От крайне взволнованного офицера монгольской охраны Тумурбатора, дежурившего в тот день в больнице, мы узнали, что в те часы, когда А.И. была у Чебрикова, в больницу к отцу неожиданно пришли Моломжамц, Рагча и Намсрай. Никто из нас не знал, что они находятся в Москве!
Советские гэбисты проводили их прямо в комнату к отцу. В этот же момент в комнату охраны, где находился Тумурбатор, вошли несколько советских гэбистов, которые блокировали его там, не позволяя выйти оттуда в течение всего времени, что эта «тройка» была у отца. Тумурбатор не мог слышать того разговора, который происходил между ними и Цеденбалом, но в какой-то момент до него донесся вскрик отца. Тумурбатор пытался зайти туда, но советские гэбисты, применив силу, помешали ему.
Когда мы спросили отца, зачем приходила эта «тройка», он не мог сразу вспомнить все, о чем шла речь. Постепенно, к вечеру, его состояние улучшилось, «дурман», в котором он находился, почти прошел, он вспомнил и рассказал нам, что они хотели получить от него письменное согласие на уход со всех постов. Он сказал, что ничего не подписывал. Позднее мы услышали, что на том пленуме объявлялось о какой-то бумаге, подписанной отцом, в которой он якобы соглашается на отставку.

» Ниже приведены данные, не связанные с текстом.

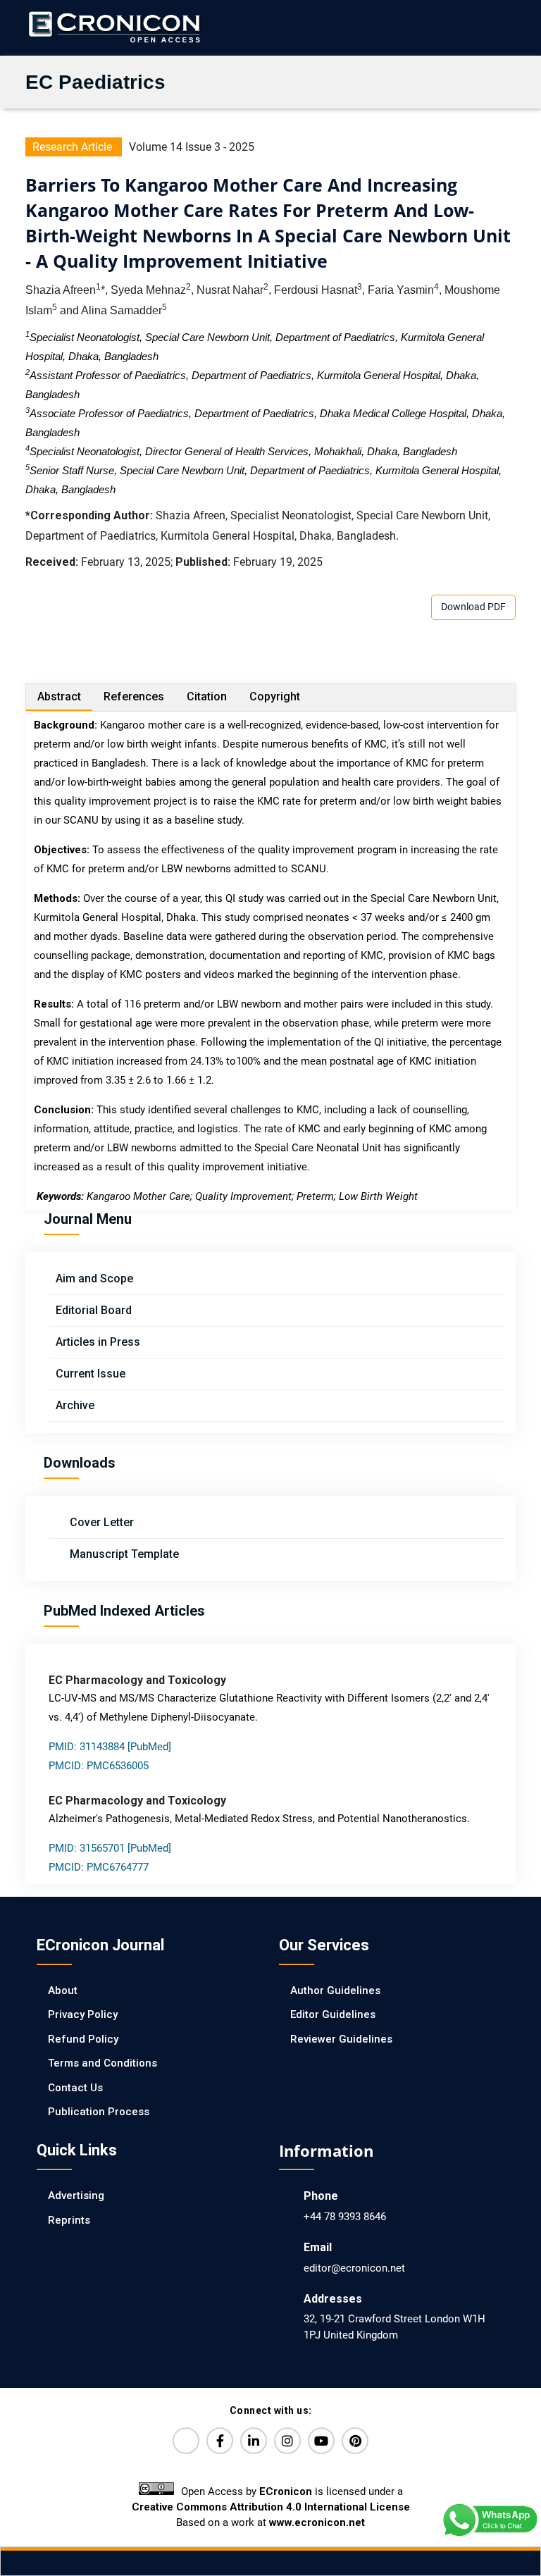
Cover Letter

Сейчас трудно установить, была ли эта бумага полностью сфальсифицирована или Моломжамц, Рагча и Намсрай, находясь наедине с отцом и пользуясь тем, что отец в этот момент находился под сильнейшим воздействием лошадиной дозы психотропного средства, все-таки заставили его что-то подписать.
После этого мы потребовали у врачей прекращения такого «лечения», которое подрывало здоровье отца. Врачи, впрочем, не настаивали и на продолжении «медицинского обследования», которое стало ненужным — политические цели были достигнуты. Состояние здоровья отца после прекращения «лечения» стало постепенно улучшаться.
Мы в эти дни были плотно блокированы в особняке. Общение с внешним миром поддерживалось только через советских гэбистов. Работал только городской телефон, по которому можно было звонить в пределах Москвы, однако как только во время разговора с кем-то речь заходила об отце, разговор сразу прерывался.
Наступило 23 августа. В этот день официальная информационная программа советского телевидения объявила о состоявшемся в Улан-Баторе пленуме ЦК МНРП и что «Цеденбал был освобожден от работы от всех партийных и партийных постах по состоянию здоровья и с его согласия». Позже до нас дошла информация об истинной реакции на этот пленум в Монголии. Вся страна была в состоянии шока, за исключением группы заговорщиков и их окружения. Такой реакции и следовало ожидать, ведь Цеденбал пользовался огромным авторитетом.